## What you have to do
Could you restate all of the entries, word for word?

(Dataset entries)

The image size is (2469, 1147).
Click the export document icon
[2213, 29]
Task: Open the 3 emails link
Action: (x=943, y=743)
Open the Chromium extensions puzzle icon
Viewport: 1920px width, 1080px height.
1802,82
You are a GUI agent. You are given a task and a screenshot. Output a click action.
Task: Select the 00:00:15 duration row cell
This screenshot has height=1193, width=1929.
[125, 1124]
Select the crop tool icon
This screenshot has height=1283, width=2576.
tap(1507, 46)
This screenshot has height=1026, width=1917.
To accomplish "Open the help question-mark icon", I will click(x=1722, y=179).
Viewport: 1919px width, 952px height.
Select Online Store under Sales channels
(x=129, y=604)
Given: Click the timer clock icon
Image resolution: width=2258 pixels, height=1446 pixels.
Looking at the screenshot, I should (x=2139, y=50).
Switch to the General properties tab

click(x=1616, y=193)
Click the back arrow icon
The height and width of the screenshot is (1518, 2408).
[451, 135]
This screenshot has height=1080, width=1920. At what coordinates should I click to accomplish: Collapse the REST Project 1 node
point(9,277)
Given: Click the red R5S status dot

## Result below
The image size is (2469, 1147).
Click the export document icon
[2213, 29]
Task: Open the 3 emails link
Action: (x=943, y=743)
Open the Chromium extensions puzzle icon
Viewport: 1920px width, 1080px height.
1802,82
You are a GUI agent. You are given a task and a screenshot. Output a click action.
Task: Select the 00:00:15 duration row cell
This screenshot has height=1193, width=1929.
[125, 1124]
Select the crop tool icon
This screenshot has height=1283, width=2576.
tap(1507, 46)
This screenshot has height=1026, width=1917.
To accomplish "Open the help question-mark icon", I will click(x=1722, y=179).
Viewport: 1919px width, 952px height.
Select Online Store under Sales channels
(x=129, y=604)
Given: Click the timer clock icon
Image resolution: width=2258 pixels, height=1446 pixels.
Looking at the screenshot, I should (x=2139, y=50).
Switch to the General properties tab

click(x=1616, y=193)
Click the back arrow icon
The height and width of the screenshot is (1518, 2408).
[451, 135]
This screenshot has height=1080, width=1920. At what coordinates should I click to accomplish: Collapse the REST Project 1 node
point(9,277)
Given: Click the red R5S status dot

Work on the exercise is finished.